Am trying to create new nodes from properties of existing nodes but keep getting errors and there is 0 documentation. Could anyone please provide some pointers?
MATCH (n1:IpAddress)
WHERE NOT n1.GeoLocationIdObject is null
WITH collect(n1) as items
CALL apoc.create.nodes(['GeoLocation:Tag:Geo'], [{
IdObject: items.GeoLocationIdObject,
IdUnique: apoc.create.uuid(),
Name: 'geo location',
IdDatastore: items.IdDatastore,
GeoLatitude: items.GeoLatitude,
GeoLongitude: items.GeoLongitude,
TimeCreated: items.TimeCreated,
TimeUpdated: datetime(),
Source: 'graph-refactor-6'
}])
YIELD node
RETURN *
Returns the following error ...
Neo.ClientError.Statement.SyntaxError: Type mismatch: expected Any, Map, Node, Relationship, Point, Duration, Date, Time, LocalTime, LocalDateTime or DateTime but was List<Node> (line 5, column 12 (offset: 182))

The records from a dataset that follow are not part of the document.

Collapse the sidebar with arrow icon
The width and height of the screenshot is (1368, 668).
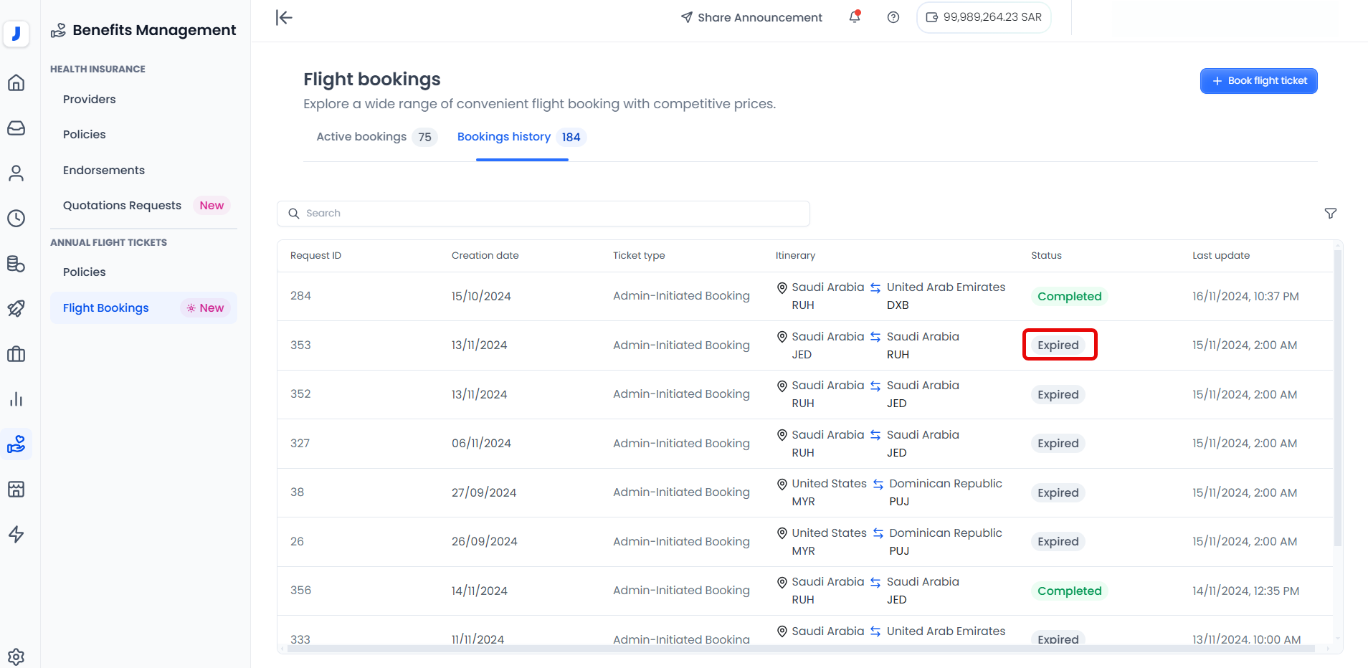284,17
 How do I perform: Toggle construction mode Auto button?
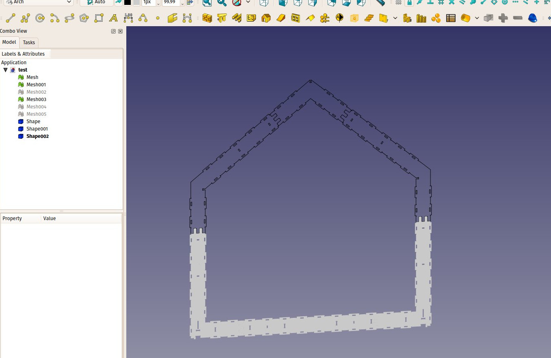[96, 2]
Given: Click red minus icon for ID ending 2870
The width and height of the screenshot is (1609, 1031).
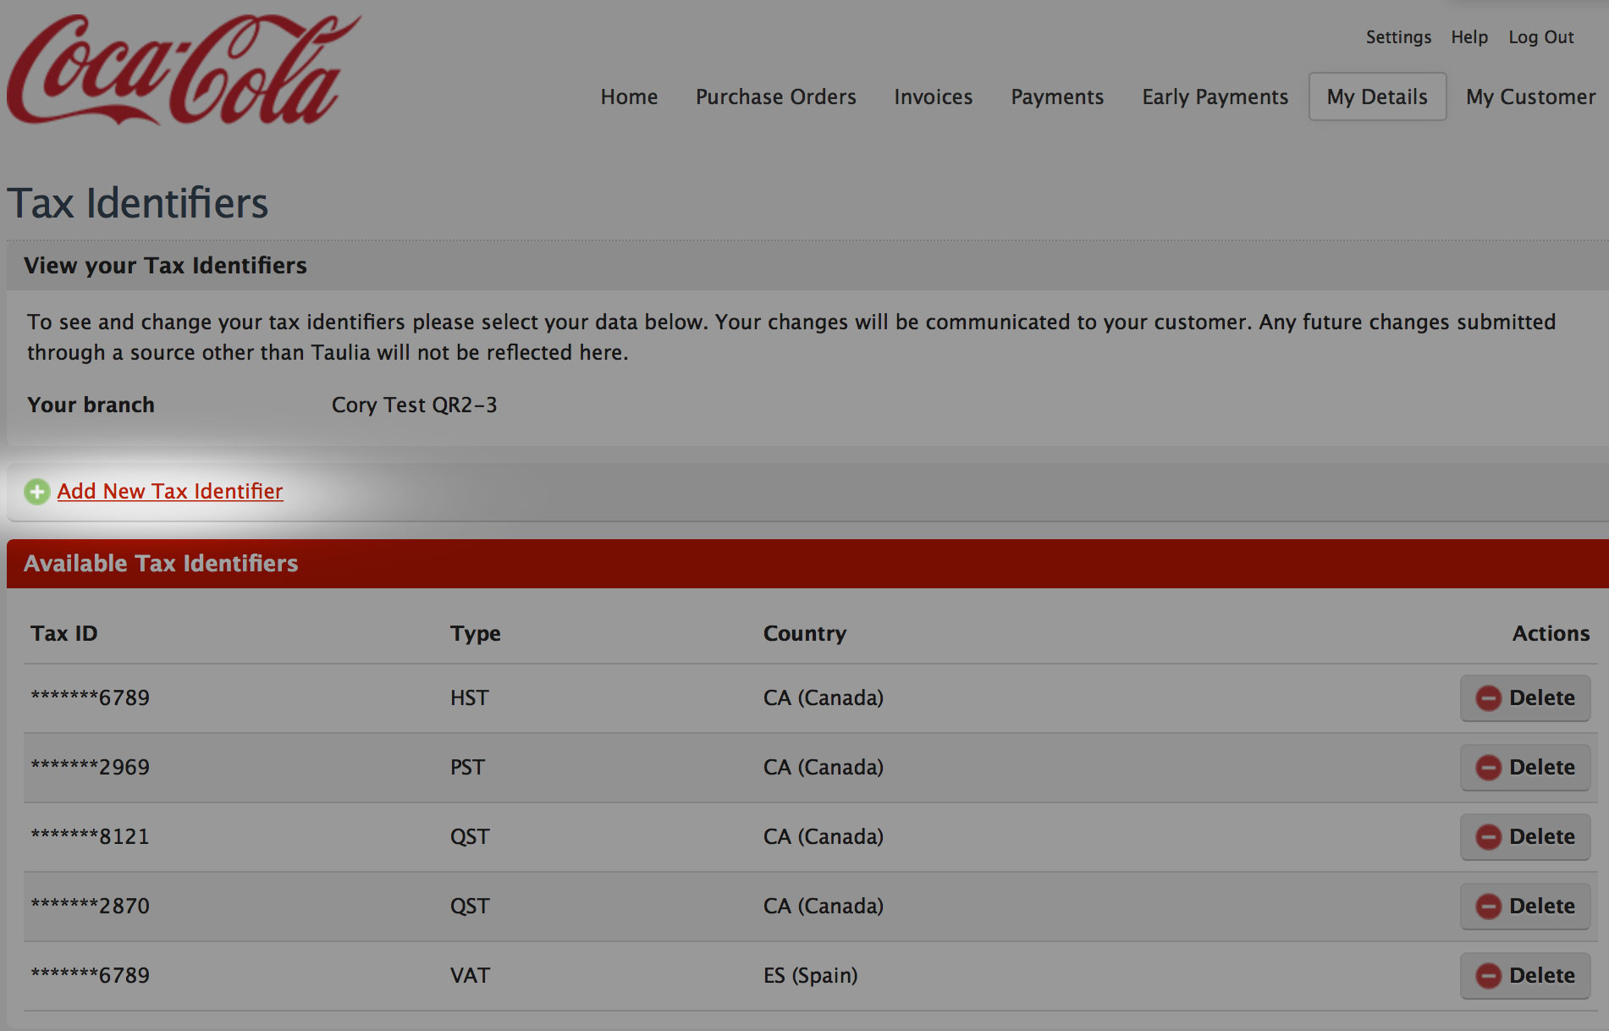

"{IdObject: items.GeoLocationIdObject}, "
Which I think is weird because according to the documentation here it does expect a list, no?
I got this to work using apoc.periodic.iterate() with batchSize:1 but that seems clunky ... and I cannot create relationships at the same time ...
CALL apoc.periodic.iterate("
MATCH (n1:IpAddress)
WHERE NOT n1.GeoLocationIdObject is null
RETURN n1", "
CREATE (n3:GeoLocation:Tag:Geo:VendorIpStack:PlatformIpStack)
SET n3.IdObject = n1.GeoLocationIdObject
SET n3.IdUnique = apoc.create.uuid()
SET n3.Name = 'geo location'
SET n3.IdDatastore = n1.IdDatastore
SET n3.GeoLatitude = n1.GeoLatitude
SET n3.GeoLongitude = n1.GeoLongitude
SET n3.TimeCreated = n1.TimeCreated
SET n3.TimeUpdated = datetime()
SET n3.Source = 'graph-refactor-6'
RETURN *",
{batchSize:1, iterateList:true, parallel:true})
Ideally I would like to run the following to create thousands of new nodes and relationships from existing nodes but instead I just create 1 new node each time ... for some reason I cannot iterate through the list ... or it does and overwrites the new nodes again and again so only 1 is left ...
MATCH (n1:IpAddress)-[r1:LOCATED_IN]-(n2:Geo)
WHERE NOT n1.GeoLocationIdObject is null
WITH n1, r1, n2
MERGE (n3:GeoLocation:Tag:Geo:VendorIpStack:PlatformIpStack)
ON CREATE SET n3.IdObject = n1.GeoLocationIdObject
ON CREATE SET n3.IdUnique = apoc.create.uuid()
ON CREATE SET n3.Name = 'geo location'
ON CREATE SET n3.IdDatastore = n1.IdDatastore
ON CREATE SET n3.GeoLatitude = n1.GeoLatitude
ON CREATE SET n3.GeoLongitude = n1.GeoLongitude
ON CREATE SET n3.TimeCreated = n1.TimeCreated
ON CREATE SET n3.TimeUpdated = datetime()
ON CREATE SET n3.Source = 'graph-refactor-6'
MERGE (n1)-[r2:LOCATED_IN]->(n3)-[r3:LOCATED_IN]->(n2)
ON CREATE SET r2.IdUnique = apoc.create.uuid()
ON CREATE SET r2.TimeCreated = r1.TimeCreated
ON CREATE SET r2.TimeUpdated = datetime()
ON CREATE SET r2.Source = 'graph-refactor-6'
ON CREATE SET r3.IdUnique = apoc.create.uuid()
ON CREATE SET r3.TimeCreated = r1.TimeCreated
ON CREATE SET r3.TimeUpdated = datetime()
ON CREATE SET r3.Source = 'graph-refactor-6'
RETURN n3
This means you only create one node and for the next ones, MERGE always results in a MATCH and not a CREATE. Move your id property (e.g., IdObject) of the GeoLocation to inside the MERGE command and that should fix it. Or use CREATE depending on your usecase.
By the way, when you set parallel:true in apoc.periodic.iterate, if you have some operations inside iterate that lock nodes, then you may end up with some failed operations. That is usually the case when you create relationships inside iterate. Let's say a is going to be connected to b and c in 2 different batches. in the first one, both a and b will be locked first which means the second batch won't be able to obtain a lock on a to connect it to c. If you go to the link I sent above, you will see how you can see failed operations in the result.
If you really want to set parallel to true for performance purposes, you can possibly create all nodes first in one iterate block with parallel:true and a large batch size, and in a second iterate block, create relationships with parallel:false.